To support machine learning, many organizations leverage data lakes, as they can collect large volumes of data from multiple sources, including structured and unstructured sources, and store the data in its original format. However, storing data in different formats does not necessarily facilitate discovery, as data in different formats must first be integrated before it can be leveraged for machine learning. Due to the increasingly distributed nature of data infrastructure in today’s enterprises, data integration gets more complex. Data scientists can spend up to 80 per cent of their time on these tasks, suggesting that it is time for a new approach.

In addition, the slow, costly replication of data from systems of origin can mean that only a small subset of the relevant data will be stored in the data lake. Companies may have multiple data repositories distributed across a number of different cloud providers and on-premises systems.

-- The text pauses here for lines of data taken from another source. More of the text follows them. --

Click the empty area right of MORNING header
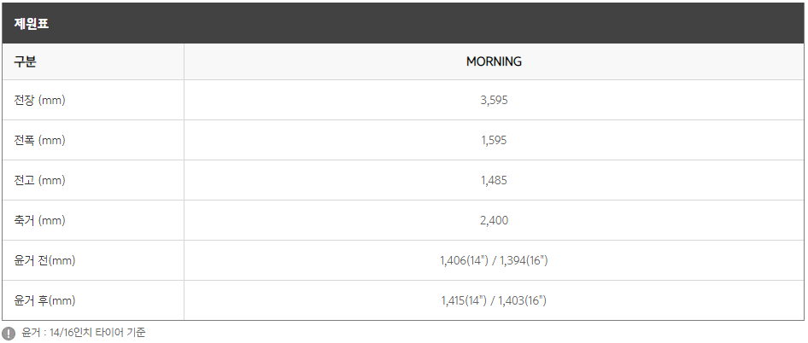The height and width of the screenshot is (343, 808). point(664,61)
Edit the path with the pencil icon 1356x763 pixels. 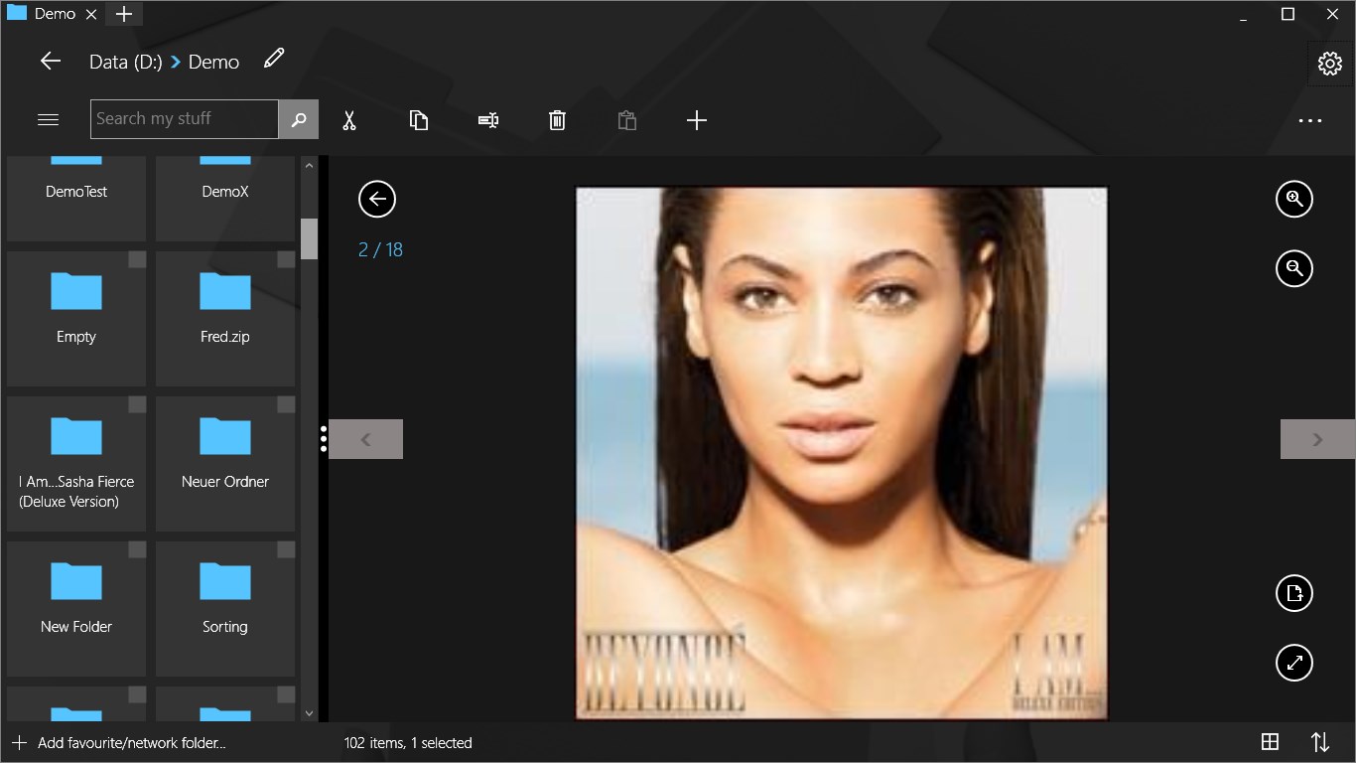coord(274,60)
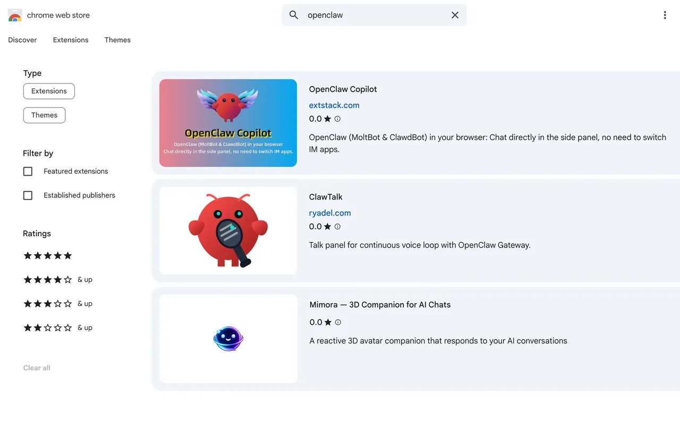Open the ClawTalk red mascot thumbnail
Image resolution: width=680 pixels, height=448 pixels.
point(228,231)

The burden of adapting the data for machine learning then falls on data scientists who, while able to access the necessary processing capacity, tend not to have the skills required for integration. The past few years have seen an emergence of data preparation tools designed to help data scientists carry out simple integration tasks, but many tasks require more advanced skills. An organization’s IT team may be called in to create new data sets in the data lake specifically for machine learning purposes, but this can significantly slow down the overall initiative.

If organizations are to unlock the full benefits of data lakes, and other diverse sources, to support machine learning, new technologies are needed.

The Many Benefits of Data Virtualization

Rather than moving data from multiple data sources to a new, centralized repository, data virtualization creates real-time, consolidated views of the data, leaving the data in its original locations. Data sources can be on-premises or in the cloud, or structured or unstructured, and data virtualization can support the myriad data silos including the data lakes. Data virtualization enables data scientists to access more data, and to do so in the format that best suits their needs. Because it auto generates the data access SQL scripts and APIs, data scientists can integrate data without having to learn complex new data integration protocols and procedures.

Data virtualization provides a single access point to any data, regardless of its location and native format. By applying a combination of functions on top of the physical data, data virtualization provides different logical views of the same physical data, without the need to create additional copies of the source data. It offers a fast and inexpensive way to meet the data needs of different users and applications, and it can help to address some of the specific challenges faced by data scientists in integrating data for machine learning.

Best-of breed data virtualization tools also offer a searchable catalog of all available data sets, including extensive metadata on each data set such as tags and column descriptions, as well as information on who uses each data set, when, and how.

Keeping it Simple

Data virtualization offers clarity and simplicity to the data integration process. Regardless of whether data is originally stored in a relational database, a Hadoop cluster, a SaaS application, or a NoSQL system, data virtualization will expose the data according to a consistent data representation and query model, enabling data scientists to view it as if it were stored in a single relational database.

Data virtualization also makes it possible to clearly and cost-effectively separate the responsibilities of IT data architects and data scientists. By leveraging data virtualization, IT data architects can create reusable logical data sets that expose information in ways that can be useful to them for different purposes. Data virtualization takes considerably less effort than traditional methods to create and maintain logical data sets. Data scientists can then adapt these data sets to meet the individual needs of different machine learning processes.

Machine learning may still be in its relative infancy, but the market is expected to grow by 44 percent over the next four years as businesses look to analytics as a way to drive operational efficiencies through deeper insight. As its adoption continues to grow, and as data lakes become more prevalent, data virtualization will become increasingly necessary for optimizing the productivity of data scientists.

By enabling data scientists to access more data and leverage catalog-based data discovery, and by simplifying data integration, data virtualization will enable data scientists to focus on their core skills rather than being burdened with data management tasks. By simplifying data access, data virtualization simplifies machine learning. In due course, the whole organization will enjoy the full benefits of cost-effectively gleaning real-time business insights.